2018 Fiscal Year Research-status Report
主観的健康統制感に基づく健康寿命延伸のための体験型栄養教育プログラムの開発と評価
Project/Area Number |
18K17337
|
Research Institution | Tokoha University |
Principal Investigator |
池谷 昌枝 常葉大学, 健康プロデュース学部, 准教授 (00410499)
|
Project Period (FY) |
2018-04-01 – 2022-03-31
|
Keywords | Health Locus of Control / 健康寿命の延伸 / 栄養教育プログラム / 高齢者 / 体験型 |
Outline of Annual Research Achievements |
本研究は、健康寿命延伸のための栄養教育プログラムの開発と実効性の検証である。教育プログラムにおける最大の課題は行動変容への実効性であり、本研究ではHealth Locus of Control(主観的健康統制感:以下HLCとする)に基づく対象者のタイプ分類を考慮した処遇と講義+調理実習を複合した体験型プログラムが特徴である。今年度は第一段階としてプログラムの開発を行った。HLCで分類される内的型と外的型では適応する処遇が異なるため、2種類のプログラムを作成した。プログラムの作成にあたっては、サルコペニアやサルコペニア肥満、フレイル、ロコモティブシンドロームなど筋肉や運動機能に関連した病態の改善と、生活習慣病対策としての食後高血糖の予防を重視した行動目標を掲げることとした。そのための準備として、高齢者特有の病態や生活習慣病改善に有効である栄養療法についての文献検索を行い、積極的摂取を必要とする栄養素とそれを含む食品や料理、必要栄養量の設定、栄養摂取のタイミング、簡便かつ効果的な日常生活活動量を増加させるための運動についての綿密な検討を行った。
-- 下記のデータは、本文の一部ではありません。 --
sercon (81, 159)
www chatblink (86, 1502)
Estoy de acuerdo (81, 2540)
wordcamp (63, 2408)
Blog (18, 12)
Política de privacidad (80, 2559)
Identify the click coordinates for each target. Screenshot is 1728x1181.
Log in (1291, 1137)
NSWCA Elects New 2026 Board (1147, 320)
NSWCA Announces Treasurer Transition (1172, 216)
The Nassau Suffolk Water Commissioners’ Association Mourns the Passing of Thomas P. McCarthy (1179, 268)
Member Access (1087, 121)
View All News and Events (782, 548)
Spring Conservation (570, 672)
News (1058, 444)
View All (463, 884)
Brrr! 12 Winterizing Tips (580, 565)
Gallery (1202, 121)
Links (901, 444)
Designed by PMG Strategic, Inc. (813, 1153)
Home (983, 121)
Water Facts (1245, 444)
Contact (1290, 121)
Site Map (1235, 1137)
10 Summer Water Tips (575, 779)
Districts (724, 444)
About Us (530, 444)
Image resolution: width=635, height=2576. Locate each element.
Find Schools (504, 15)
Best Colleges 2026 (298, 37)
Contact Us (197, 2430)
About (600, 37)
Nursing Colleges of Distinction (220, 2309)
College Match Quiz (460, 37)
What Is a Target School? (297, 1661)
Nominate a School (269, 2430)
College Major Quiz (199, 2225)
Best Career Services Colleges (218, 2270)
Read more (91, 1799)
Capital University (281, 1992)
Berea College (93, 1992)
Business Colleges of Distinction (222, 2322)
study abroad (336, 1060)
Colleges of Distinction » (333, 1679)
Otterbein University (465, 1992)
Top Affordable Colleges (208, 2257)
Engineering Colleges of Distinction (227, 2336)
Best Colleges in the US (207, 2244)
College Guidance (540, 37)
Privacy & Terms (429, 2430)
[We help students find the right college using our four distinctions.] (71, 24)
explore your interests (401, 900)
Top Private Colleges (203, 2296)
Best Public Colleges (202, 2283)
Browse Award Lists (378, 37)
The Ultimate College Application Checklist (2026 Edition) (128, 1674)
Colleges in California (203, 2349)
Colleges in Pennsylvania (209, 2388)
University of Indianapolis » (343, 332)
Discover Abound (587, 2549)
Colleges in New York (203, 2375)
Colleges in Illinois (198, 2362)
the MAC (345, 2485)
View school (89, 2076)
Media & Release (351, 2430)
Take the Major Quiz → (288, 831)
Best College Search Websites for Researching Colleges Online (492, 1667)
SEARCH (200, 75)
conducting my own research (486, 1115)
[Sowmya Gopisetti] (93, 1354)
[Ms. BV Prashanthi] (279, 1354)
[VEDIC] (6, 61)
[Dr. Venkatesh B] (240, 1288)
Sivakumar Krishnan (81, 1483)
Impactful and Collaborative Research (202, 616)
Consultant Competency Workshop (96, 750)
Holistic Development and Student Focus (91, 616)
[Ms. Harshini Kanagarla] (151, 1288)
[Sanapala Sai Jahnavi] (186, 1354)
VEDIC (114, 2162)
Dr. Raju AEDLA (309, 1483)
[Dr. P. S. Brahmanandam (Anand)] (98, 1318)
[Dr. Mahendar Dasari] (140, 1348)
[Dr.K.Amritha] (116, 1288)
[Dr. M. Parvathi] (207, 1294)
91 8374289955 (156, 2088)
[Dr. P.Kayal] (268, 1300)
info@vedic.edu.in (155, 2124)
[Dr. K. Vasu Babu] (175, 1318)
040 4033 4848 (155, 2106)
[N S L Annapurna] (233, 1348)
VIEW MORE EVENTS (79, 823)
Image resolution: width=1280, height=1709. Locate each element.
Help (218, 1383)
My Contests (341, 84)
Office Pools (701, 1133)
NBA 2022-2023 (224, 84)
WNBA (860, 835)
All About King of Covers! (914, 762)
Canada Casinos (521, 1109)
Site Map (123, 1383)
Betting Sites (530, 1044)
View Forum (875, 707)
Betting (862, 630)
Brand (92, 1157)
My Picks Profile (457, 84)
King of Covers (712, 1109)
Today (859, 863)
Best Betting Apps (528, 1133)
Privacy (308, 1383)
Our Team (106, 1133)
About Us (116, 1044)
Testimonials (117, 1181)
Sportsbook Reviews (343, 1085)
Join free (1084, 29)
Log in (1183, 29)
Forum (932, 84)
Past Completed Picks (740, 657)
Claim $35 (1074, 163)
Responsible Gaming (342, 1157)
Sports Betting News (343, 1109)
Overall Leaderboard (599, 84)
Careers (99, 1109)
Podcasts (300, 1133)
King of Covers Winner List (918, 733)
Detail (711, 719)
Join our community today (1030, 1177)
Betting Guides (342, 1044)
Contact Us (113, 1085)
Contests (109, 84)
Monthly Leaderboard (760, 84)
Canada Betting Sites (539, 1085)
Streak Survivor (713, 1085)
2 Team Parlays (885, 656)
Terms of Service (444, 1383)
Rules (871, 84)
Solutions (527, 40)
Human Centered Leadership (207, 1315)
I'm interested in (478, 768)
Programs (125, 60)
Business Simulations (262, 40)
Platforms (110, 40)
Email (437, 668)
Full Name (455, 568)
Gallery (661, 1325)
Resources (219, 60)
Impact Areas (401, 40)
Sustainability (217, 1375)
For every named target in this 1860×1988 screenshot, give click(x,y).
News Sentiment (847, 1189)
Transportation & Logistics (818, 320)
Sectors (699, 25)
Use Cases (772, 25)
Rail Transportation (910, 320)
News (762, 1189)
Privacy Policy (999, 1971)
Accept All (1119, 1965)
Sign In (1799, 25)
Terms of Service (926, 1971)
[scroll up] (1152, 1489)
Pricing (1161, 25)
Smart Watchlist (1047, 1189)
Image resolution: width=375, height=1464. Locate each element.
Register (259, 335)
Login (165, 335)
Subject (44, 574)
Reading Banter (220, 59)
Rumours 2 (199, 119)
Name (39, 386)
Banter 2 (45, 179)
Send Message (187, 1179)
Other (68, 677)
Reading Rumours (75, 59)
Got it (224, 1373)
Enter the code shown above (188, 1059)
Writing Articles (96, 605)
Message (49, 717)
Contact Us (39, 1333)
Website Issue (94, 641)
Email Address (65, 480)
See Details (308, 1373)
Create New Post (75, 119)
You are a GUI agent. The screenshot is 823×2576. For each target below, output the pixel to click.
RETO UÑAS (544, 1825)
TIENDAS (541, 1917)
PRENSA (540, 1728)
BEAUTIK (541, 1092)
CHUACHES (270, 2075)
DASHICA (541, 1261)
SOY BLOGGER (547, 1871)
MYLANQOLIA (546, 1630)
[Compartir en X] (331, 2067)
また、身体的側面だけでなく心理的側面にも注目し、センテナリアンの生活スタイルに関する文献も参考とした。そして、これらの結果を統合し実行可能な行動目標を10項目設定して教育媒体と行動目標の進行を調査するための調査票を作成した。プログラム作成後は講座及び調理実習が可能な施設を探し、使用に関する許可を得るための交渉と対象者公募のための資料作成、広報活動を行った。これらにより2019年度実施予定である第二段階のパイロットテストに関する対象者数を概ね確保することができた。2019年度は、公募により確保された対象者からの同意を得たのち、作成したプログラムを実践する予定である。
|
Current Status of Research Progress |
Current Status of Research Progress
2: Research has progressed on the whole more than it was originally planned.
Reason
2018年度は栄養教育プログラムの作成と対象者の確保が主要な課題であり、2019年度から開始するパイロットテストへの準備を整えることを目標としていた。この目標はおおむね達成することができ、2019年度への準備が整った。予定していたパイロットテストの対象者は35名×2コース分として合計70名であり、現在までに確保された人数は29名と34名の合計63名である。
|
Strategy for Future Research Activity |
2019年度は2018年度に作成したプログラムを用いた栄養教育を実施する予定である。実施に先立ち、公募により確保された対象者に対する同意を文書にて確認し、同意が得られた者を対象とする。本研究で実施する栄養教育プログラムでは、HLCの統制型別のプログラムの効果を検証することが最終目標であるが、2019年度に実施する2コースのパイロットテストでは、対照群を設定する代わりに1コース目は全員に内的型プログラム、2コース目は全員に外的型プログラムを行い、統制型と教育媒体との適合について評価し内容の修正を検討する。また、体験型プログラムとして調理実習を組み込んでいるため、パイロットテストにて調理の作業量や献立内容の評価も併せて行い、次年度以降のプログラムに反映できるように検討する。この2コースのプログラム実施により、統制型とプログラムの適合性及び調理実習内容を評価し、2020年度以降では統制型と一致した処遇で作成した体験型プログラムを実施し、健康寿命延伸のための行動変容に対する実効性を検証していく予定である。